Getting rid of toys is a challenging and delicate job. It’s difficult to know today which toys your child will miss in adulthood. If I could have any of my old toys back, I’d choose my Strawberry Shortcake figure, my plush E.T. and my Rainbow Brite doll. (I kept my Cabbage Patch Kids and Curious George plush, and no, I don’t miss my Care Bears.) Sure, I could buy a vintage Strawberry Shortcake figure, but it wouldn’t be the same as my very own!

Even with the risk of future regrets, don’t put off culling through your child’s toys before Christmas. You’ll be glad you did it. There are many reasons to declutter a kid’s bedroom before the holidays. The most obvious reason: to free up space before the gifts arrive! Another reason is to help children learn about giving by making a donation pile for gently used, yet unwanted toys and games. But perhaps the best reason of all is your sanity. Some organization now means you can spend the day after Christmas enjoying your new <insert dream gift> instead of trying to figure out how to fit your kid’s Christmas gifts into her room!
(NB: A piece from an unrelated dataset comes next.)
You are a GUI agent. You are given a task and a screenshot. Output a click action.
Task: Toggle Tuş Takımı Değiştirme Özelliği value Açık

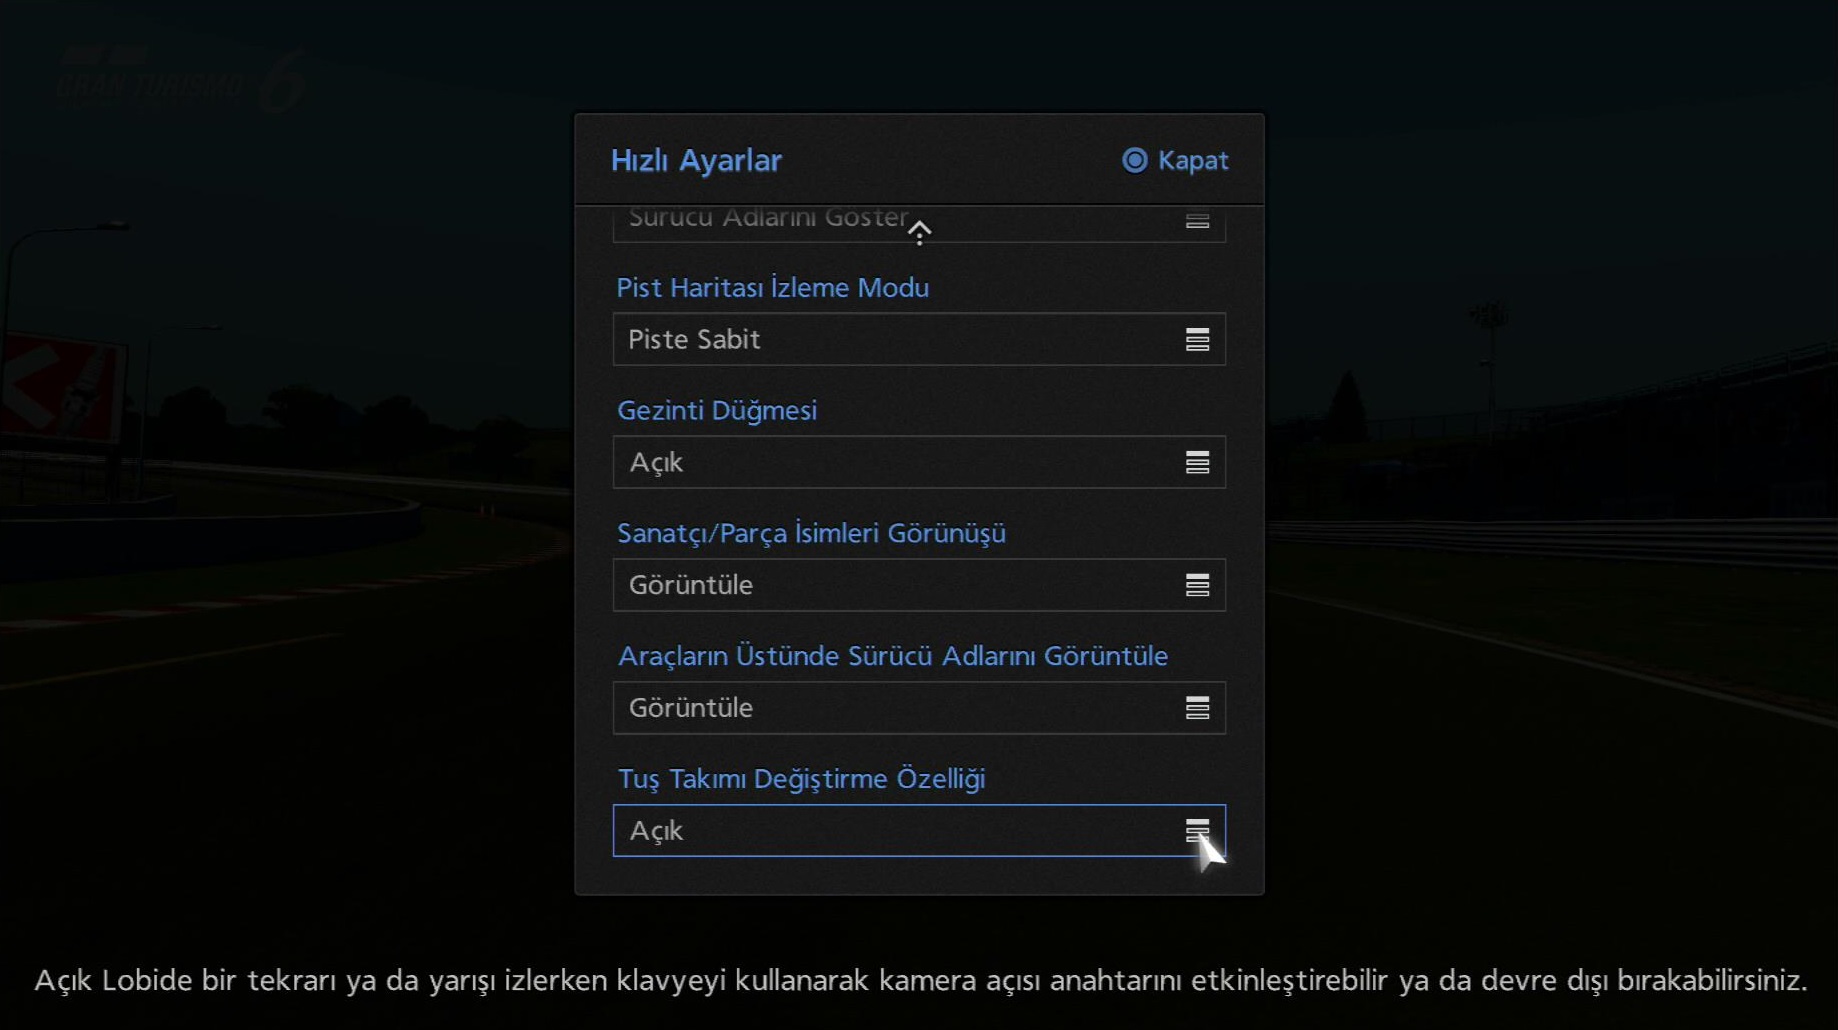pos(900,830)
Now that we’ve established some motivation for organizing now rather than later, let’s drown that inevitable procrastination. One reason tasks are put off is that they can seem overwhelming. With a plan, you can get started without dread.
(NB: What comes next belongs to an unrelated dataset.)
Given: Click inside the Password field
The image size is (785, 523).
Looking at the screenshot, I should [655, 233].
Plan to Tackle the Kid’s Room

  • Free up your day in advance so you can take your time.
  • Start with a relaxed attitude and rested body.
  • Tackle only one kid’s room a day. (Repeat for other rooms!)
  • Play some Christmas music for fun.
  • Involve the kids, and set goals on number of items to donate.
  • Be picky about what you store, and set limits for yourself.
  • Get your bags or boxes ready and label them: toss, donate or store.
  • Wait on buying storage containers until you know exactly what you need.
  • Enlist the help of your child with organizing remaining items.

Items to Toss

(Tip: Leave your guilt behind.)

  • Party favors
  • Tacky souvenirs (sorry wind-up Lady Liberty)
  • Cereal box toys
  • Dirty stuffed animals unless you can wash them
  • Damaged toys
  • Board games with missing pieces
  • Anything the dog ever peed on
  • Original packaging (unless you plan on returning or selling)

Items to Store

(Tip: Be sure to remove batteries, especially if you can still use them!)

  • First doll or Barbie
  • Custom dollhouses
  • Favorite Hot Wheels
  • Most beloved action figures
  • Most adored bedtime book
  • Year’s best art project
  • Collector’s items
  • Posters of Justin Bieber

Items to Donate

(Tip: If it’s missing fingers or hair, toss!)
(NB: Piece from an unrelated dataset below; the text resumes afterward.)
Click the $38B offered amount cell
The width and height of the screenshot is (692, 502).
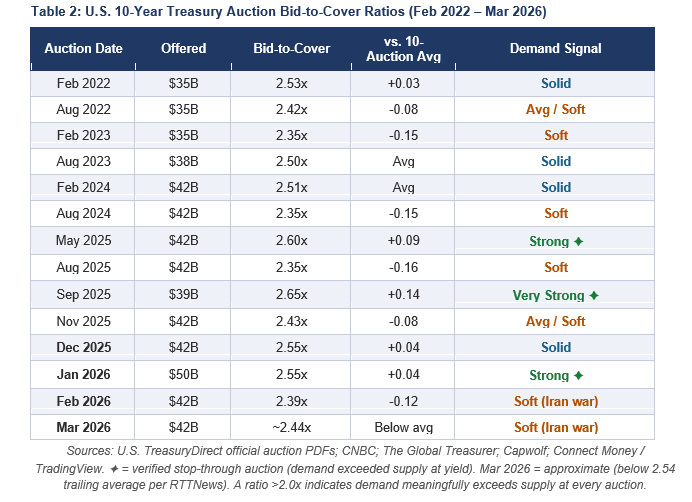click(184, 161)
  • Gently used toys that haven’t been played with in three months
  • Duplicate toys
  • Unstained clothing or bedding
  • Outgrown children’s furniture
  • Books with all their pages
  • Halloween costumes
  • Dolls that give you the creeps (hey, someone might love them)

For the Indecisive

When it comes to toys, it may be better to store than have regrets later. If you’re worried your daughter might cry for that space-hogging Barbie Dreamhouse later, store it for two months without telling her. If she doesn’t miss it, donate it!

As for those handmade treasures and art projects from school, don’t keep them all. If you find yourself having trouble letting go, check out Angelina’s post on Stitch and Boots and get more realistic about those items you or your kid will actually want later on!

Teach Some Organization

Once you know what you’re keeping in the room or storing, go buy your storage containers in one trip! Then, encourage your child to decide how toys should be grouped together and organized. (That is, unless your little boy is only 2 years old!)

After your child’s room is decluttered, make a plan to keep it that way. Start by explaining the importance of storing things in their proper place. It’s easier to play when kids don’t have to spend 10 minutes looking for a “lost” toy! Help your child appreciate an uncluttered room, and reinforce the value of donating toys to others.

Finally, Pick a Day

If your child is helping, you’re limited to a school holiday or a weekend. If not, take a day off work to tackle the project, and then go for frozen yogurt when it’s done! Whenever you do it, make sure you have plenty of free time with no looming appointments. In other words, make a day of it and have fun.

How often do you clean out your kid’s room? Are there any toys from your childhood you regret tossing?